Merge columns: to add a new column by merging two selected columns through a separator.

../../_images/image104.png — Merge columns dialog.

Split columns: to create two new columns by splitting a selected column through a specific condition (ie a character).

../../_images/image117.png — Split columns dialog.

Filter: to filter a selected column by special conditions.

../../_images/image121.png — Applying filters

The image below shows how to remove a filter.

../../_images/removef.png — Removing filters

As you can see the transformation applied by a filter is highlighted. In this example we only have one trasnformation related to the filter.

Padding: to add characters on left or right side of a selected column.

../../_images/image131.png — Padding dialog example.

Remove duplicates: Removes duplicated values from a selected column.

../../_images/image141.png — Remove duplicates dialog example.

Remove null: Removes null values from a selected column.

../../_images/image151.png — Remove null dialog example.

Replace: Replace selected values from specific columns. Old char is the old value to be replaced.

../../_images/image161.png — Replace dialog example.

From the three dots menu of a specific column two more transformations are available: TRIM and DROP transformations.

Drop column: Removes a specific column from table.

../../_images/image181.png — Drop columns dialog warning.

Trim column: Removes white spaces from column.

../../_images/image191.png — Trim column dialog example.

Data Preparation technical details

What is an AVRO file?

Avro is a data serialization system.

Avro is a data serialization framework developed within Apache’s Hadoop project. It uses JSON for defining data types and protocols, and serializes data in a compact binary format.

Avro relies on schemas. When Avro data is read, the schema used when writing it is always present. This permits each datum to be written with no per-value overheads, making serialization both fast and small. This also facilitates use with dynamic, scripting languages, since data, together with its schema, is fully self-describing.

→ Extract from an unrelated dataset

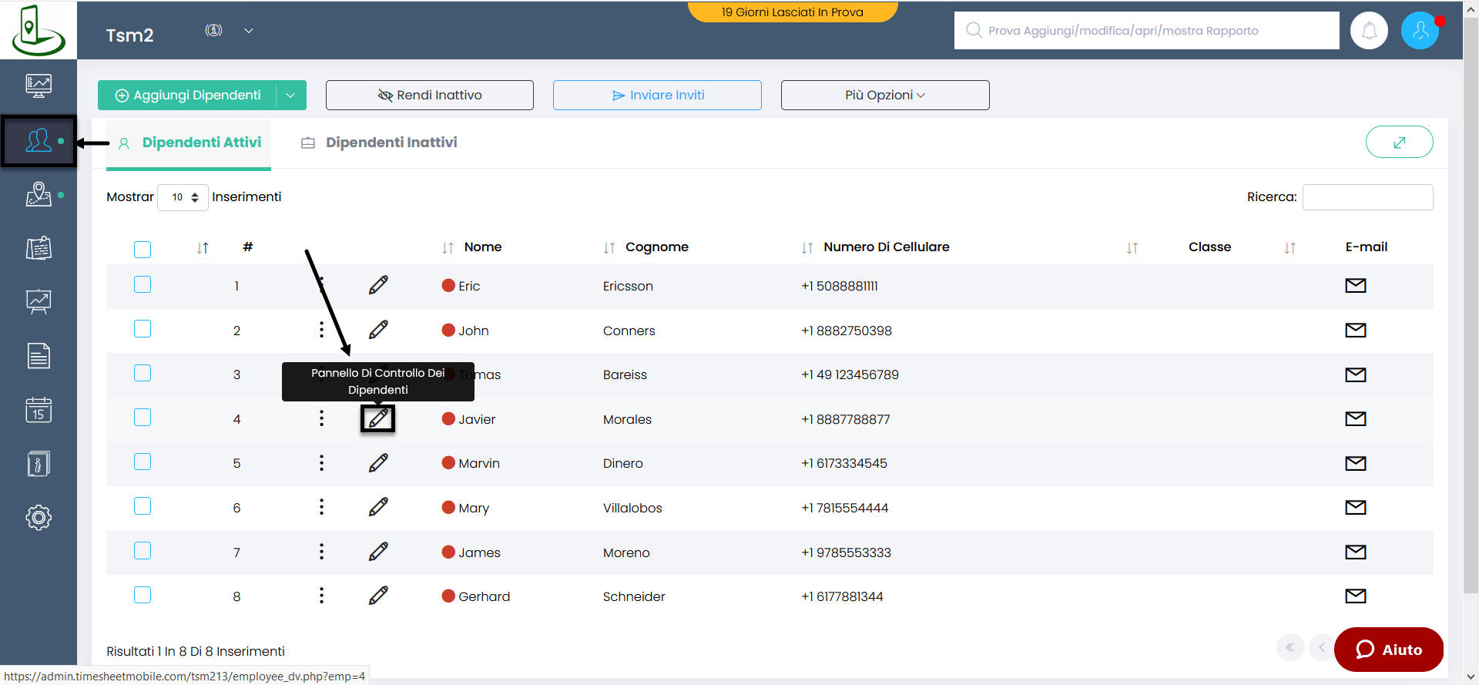Open three-dot menu for Marvin Dinero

When Avro data is stored in a file, its schema is stored with it, so that files may be processed later by any program. If the program reading the data expects a different schema this can be easily resolved, since both schemas are present.

Please refer to official documentation for more info: https://avro.apache.org/

Avro is used for store Knowage datasets data and schema (with columns metadata) in order to use them as input source for Data Preparation process.

When user open a dataset for data preparation for the first time, ad avro file is created. This file is read and then it will be used as data source for data transformations that will be sent to Livy-Spark.

Saving and Using a prepared dataset

After applying all the trasformation to the original dataset you can save it. The image below shows an example with a daily schedulation.

../../_images/image261.png — Saving the prepared dataset.

After saving, the prepared dataset will be available in the list of all the prepared datasets.

../../_images/image29_a.png — New prepared dataset.

You can use the preview functionality to display all the contents.

../../_images/image291.png — Preview functionality.

You can monitor the process by clicking on Monitoring from the three dots menu.

../../_images/image30.png — Monitoring menu entry.

The Schedulation details are visualized from a pop-up. You can change them and save in case.

../../_images/image311.png — Schedulations and monitoring panel example.

It is possible to see the prepared dataset into the Dataset Management section. In our example if you look for dataset ds__9056592 you should find it.

../../_images/image321.png — Dataset Management panel.